The geometric works in the show are also associated to figuration. Some of the works are based on an image and become totally abstract; others involve references to places and objects in their titles. These paintings are guided by optical effects, along with experiments with color. In Serra do Luar [Moonlight Mountains], a silver grid of lozenges is overlaid to a grid of squares, with an intricate scheme of colors and shadings. In Ultramarine, a dense and opaque blue stands in contrast to bands of luminous metallic colors in the foreground. For their part, the small colored squares of Chuvisco [Drizzle] confuse the viewer’s focus, causing a sensation of myopia.
Natureza Espiritual da Realidade − the work that lends its title to the exhibition − is a sculpture consisting of wooden tables, configured like museum display cases. The work gained its first form in 2012 when Zerbini included it in the show Amor at MAM Rio and, in 2014, it received a new composition at the exhibition Pinturas, held at Casa Daros, also in Rio de Janeiro. At each exhibition, the arrangement of the tables and their elements is altered, giving the work a constant dynamism. Divided into squares, the tables include curious objects collected by the artist, randomly found on trips or collected for personal reasons. Seashells, stones, bricks, ceramic tiles, tree trunks, plants, fishing nets and even a R$10 bill are arranged sometimes as still-lifes, sometimes as abstract compositions. The artist also interferes on the glass tabletop with graphic marks and colored gelatin, causing alterations in the incidence of color and light on the elements.
Insofar as it establishes a direct dialogue with the works on the wall, the sculpture can be read as a systematic organization of the references present in the paintings – an inventory of the artist’s private universe. It is possible, however, to use an inverse reasoning and understand it as a three-dimensional translation of Zerbini’s pictorial process – especially the way in which he uses color and geometry to organize such a wide range of elements. Natureza Espiritual da Realidade is, therefore, a starting point for his research as well as an attractive field towards which all his work seems to converge.
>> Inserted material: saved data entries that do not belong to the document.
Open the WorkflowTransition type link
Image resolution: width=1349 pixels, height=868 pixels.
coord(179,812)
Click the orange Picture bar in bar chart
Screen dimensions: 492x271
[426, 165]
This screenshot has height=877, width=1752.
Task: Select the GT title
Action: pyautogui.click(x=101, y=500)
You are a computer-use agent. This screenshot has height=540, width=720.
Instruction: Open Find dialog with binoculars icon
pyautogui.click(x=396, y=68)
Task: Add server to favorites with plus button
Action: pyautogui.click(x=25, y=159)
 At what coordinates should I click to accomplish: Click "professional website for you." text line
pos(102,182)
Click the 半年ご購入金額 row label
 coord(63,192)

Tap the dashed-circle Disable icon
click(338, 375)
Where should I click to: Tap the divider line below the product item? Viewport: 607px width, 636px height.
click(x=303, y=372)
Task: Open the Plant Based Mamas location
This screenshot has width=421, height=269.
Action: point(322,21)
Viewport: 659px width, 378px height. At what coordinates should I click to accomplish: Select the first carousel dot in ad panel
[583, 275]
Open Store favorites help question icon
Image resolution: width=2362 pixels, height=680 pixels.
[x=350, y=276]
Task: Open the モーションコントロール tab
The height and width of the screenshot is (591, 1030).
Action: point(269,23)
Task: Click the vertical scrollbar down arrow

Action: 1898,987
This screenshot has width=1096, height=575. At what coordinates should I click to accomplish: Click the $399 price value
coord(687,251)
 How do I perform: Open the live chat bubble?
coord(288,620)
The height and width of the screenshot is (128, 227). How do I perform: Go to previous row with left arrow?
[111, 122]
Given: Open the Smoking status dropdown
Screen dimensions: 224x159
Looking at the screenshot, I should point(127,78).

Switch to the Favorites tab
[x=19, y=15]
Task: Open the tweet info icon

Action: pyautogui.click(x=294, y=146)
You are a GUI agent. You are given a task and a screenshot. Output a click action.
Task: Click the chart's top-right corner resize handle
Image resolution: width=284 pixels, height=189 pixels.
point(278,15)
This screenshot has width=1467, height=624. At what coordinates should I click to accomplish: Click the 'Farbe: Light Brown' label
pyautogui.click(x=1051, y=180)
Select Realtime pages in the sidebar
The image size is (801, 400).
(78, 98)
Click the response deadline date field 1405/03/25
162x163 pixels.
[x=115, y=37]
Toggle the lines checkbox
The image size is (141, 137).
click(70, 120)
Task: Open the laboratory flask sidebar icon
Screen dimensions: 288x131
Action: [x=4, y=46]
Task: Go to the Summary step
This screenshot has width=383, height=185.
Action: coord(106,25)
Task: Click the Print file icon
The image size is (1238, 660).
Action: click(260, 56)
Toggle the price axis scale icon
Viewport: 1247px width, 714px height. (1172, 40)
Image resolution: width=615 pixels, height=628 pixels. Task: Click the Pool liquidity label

Luiz Zerbini was born in 1959, in São Paulo, but has been living and working in Rio de Janeiro since 1982. Recent large solo shows that have featured his work include Pinturas, at Casa Daros (Rio de Janeiro, 2014); amor lugar comum, at Inhotim (Brumadinho, 2013); and Amor, at MAM (Rio de Janeiro, 2012). His work is present in various public collections, including those of Inhotim Centro de Arte Contemporânea (Brumadinho), Instituto Itaú Cultural (São Paulo), Museu de Arte Moderna do Rio de Janeiro, and Museu de Arte Moderna de São Paulo. In parallel with his individual work, since 1995 Zerbini has worked together with Barrão and Sérgio Mekler in the artist’s collective Chelpa Ferro, which explores the relations between visual arts and music.